*ACTION ITEM:*
Without the pictures, write the listing out again exactly as it appears.

*PROVIDED DATA:*
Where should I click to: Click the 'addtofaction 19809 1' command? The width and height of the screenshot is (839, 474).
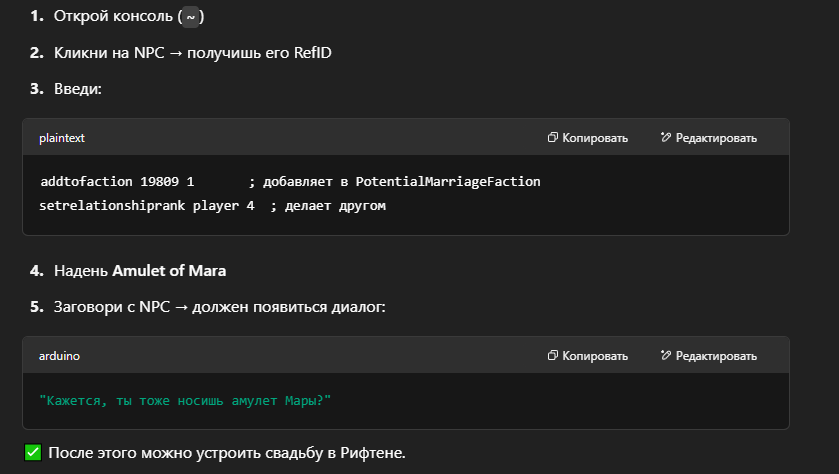(117, 182)
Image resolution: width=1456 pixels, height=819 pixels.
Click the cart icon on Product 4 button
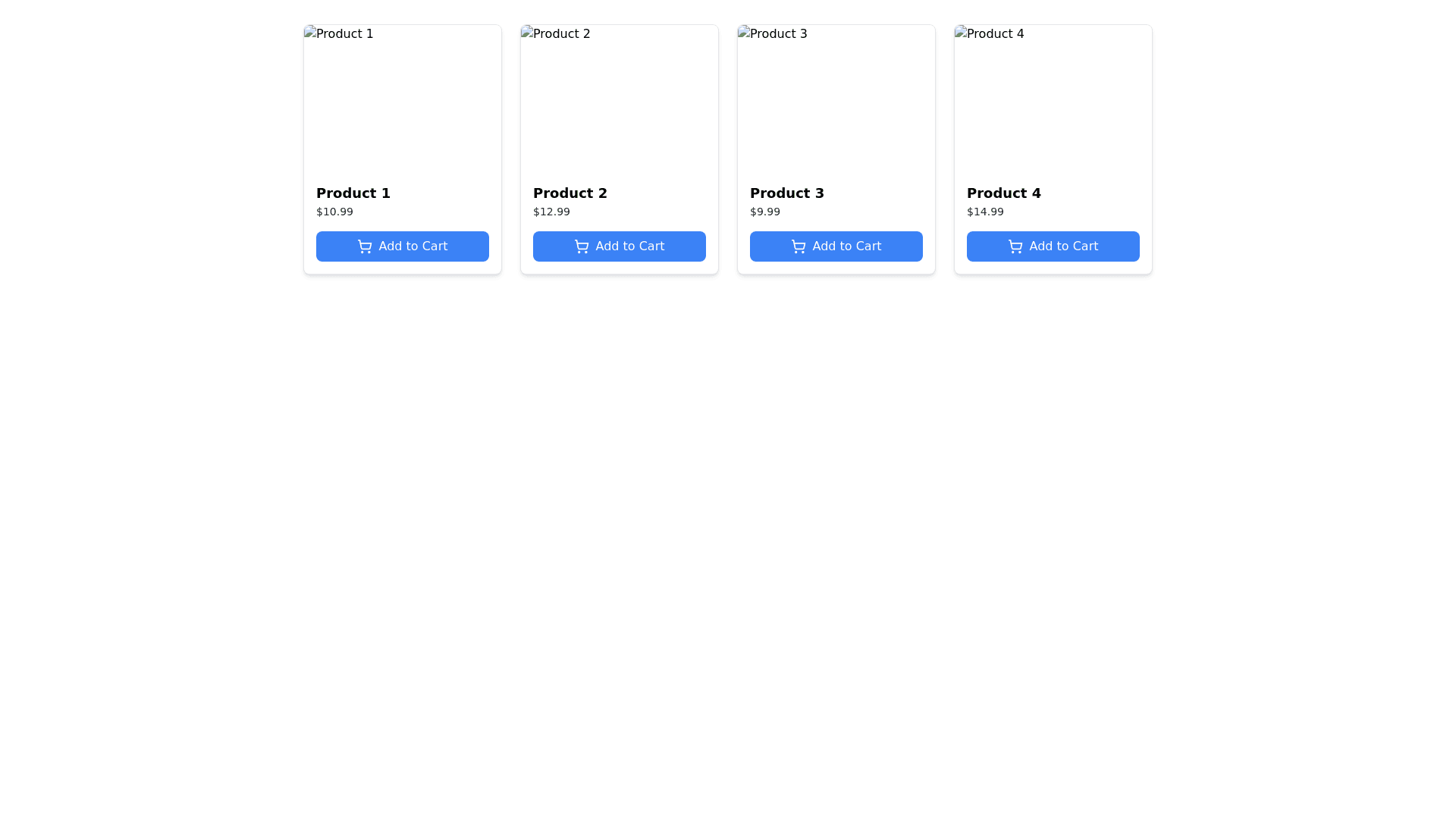1015,246

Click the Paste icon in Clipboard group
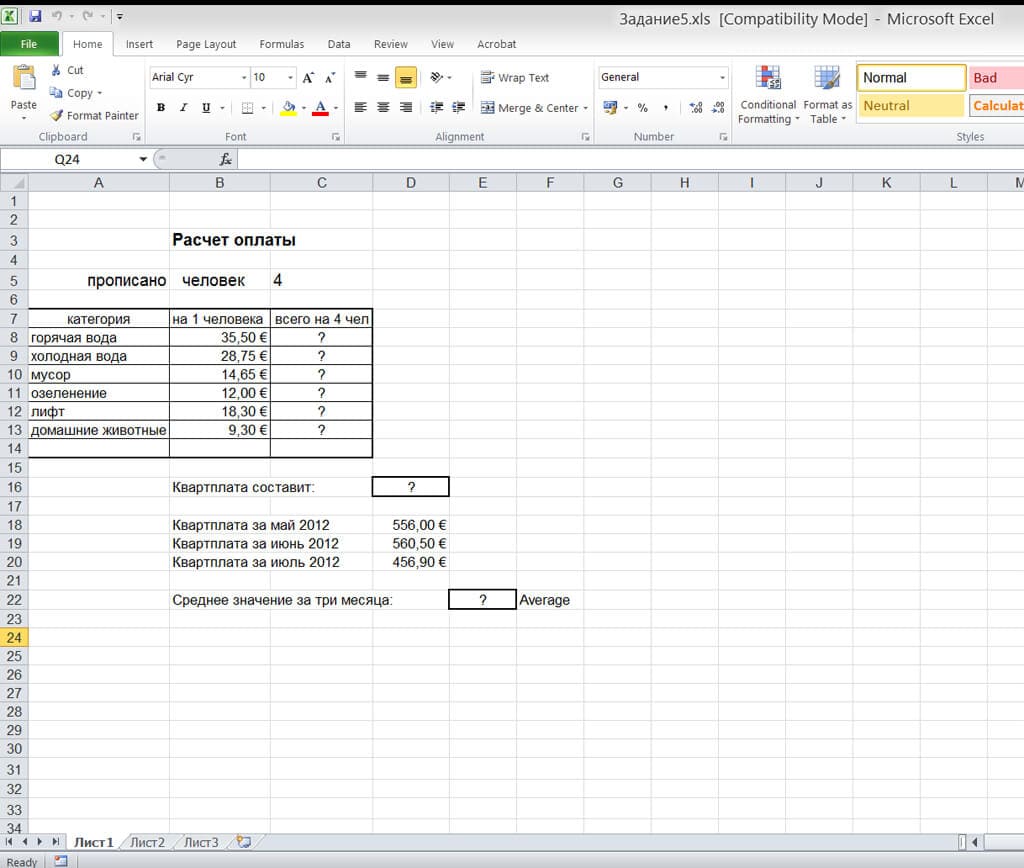click(x=23, y=82)
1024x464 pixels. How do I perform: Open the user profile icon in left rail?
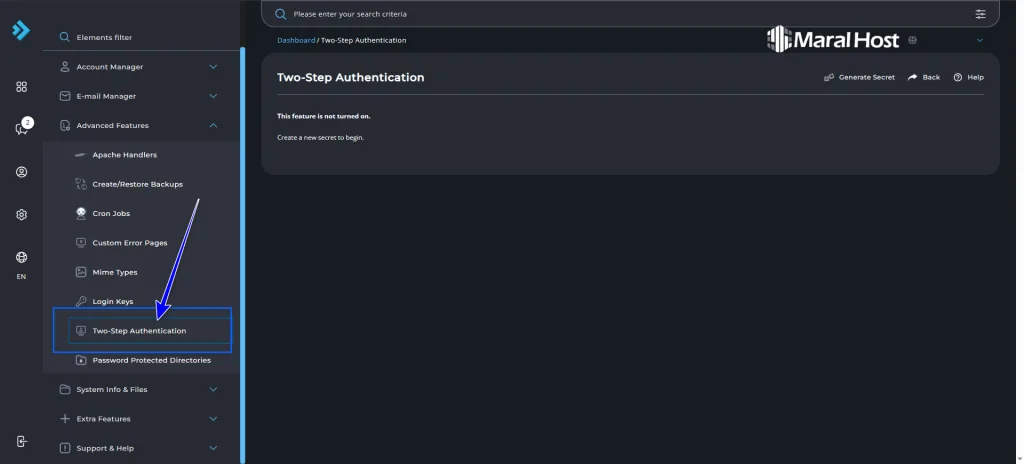[x=21, y=172]
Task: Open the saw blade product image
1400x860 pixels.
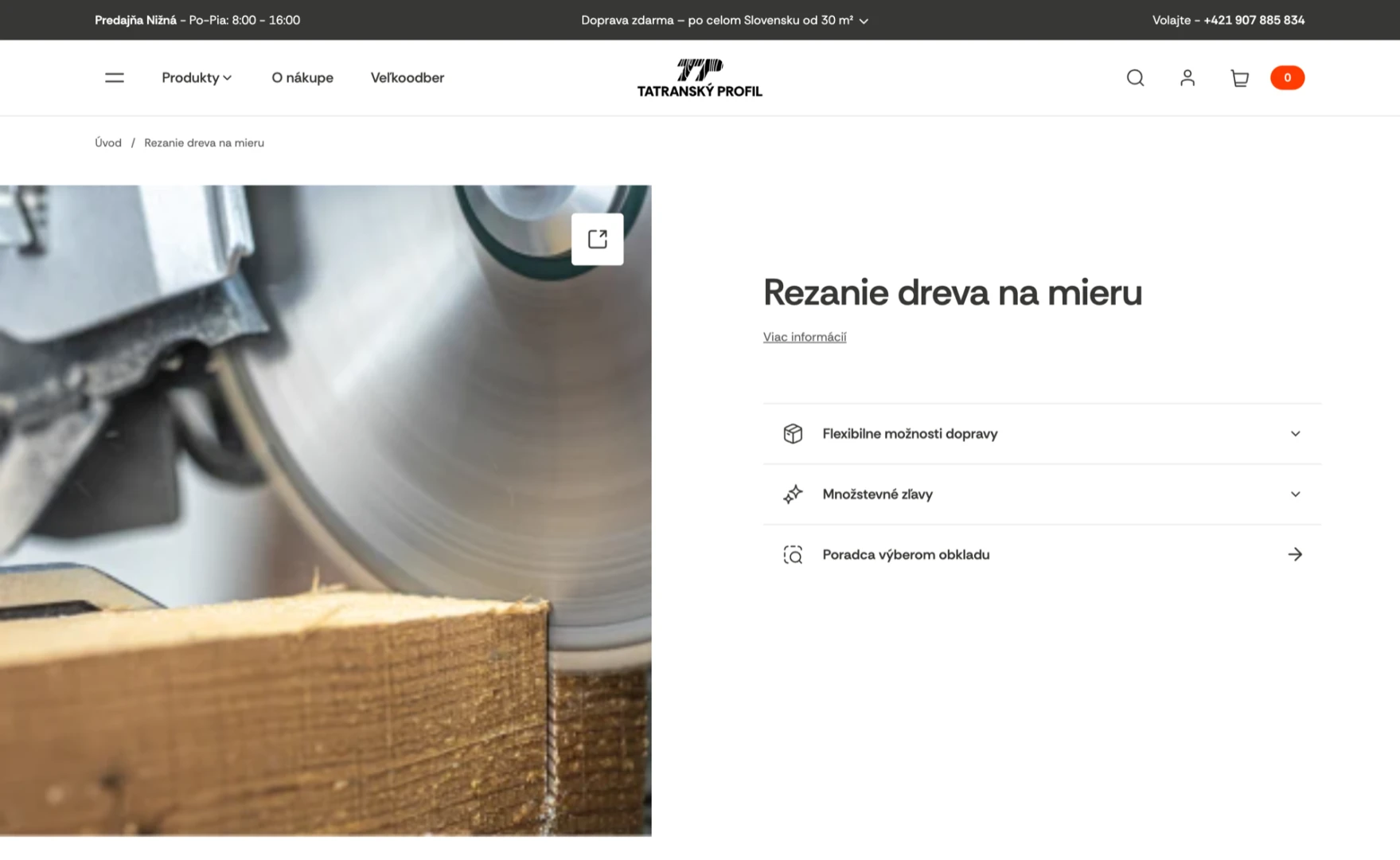Action: [326, 510]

*ANSWER FOR THIS EXERCISE:*
Where should I click to: Click the 'addtofaction 19809 1' command? The width and height of the screenshot is (839, 474).
(117, 182)
Image resolution: width=1456 pixels, height=819 pixels.
Click the cart icon on Product 4 button
1015,246

Click the Paste icon in Clipboard group
click(x=23, y=82)
1024x464 pixels. How do I perform: Open the user profile icon in left rail?
[x=21, y=172]
Task: Open the saw blade product image
1400x860 pixels.
Action: [326, 510]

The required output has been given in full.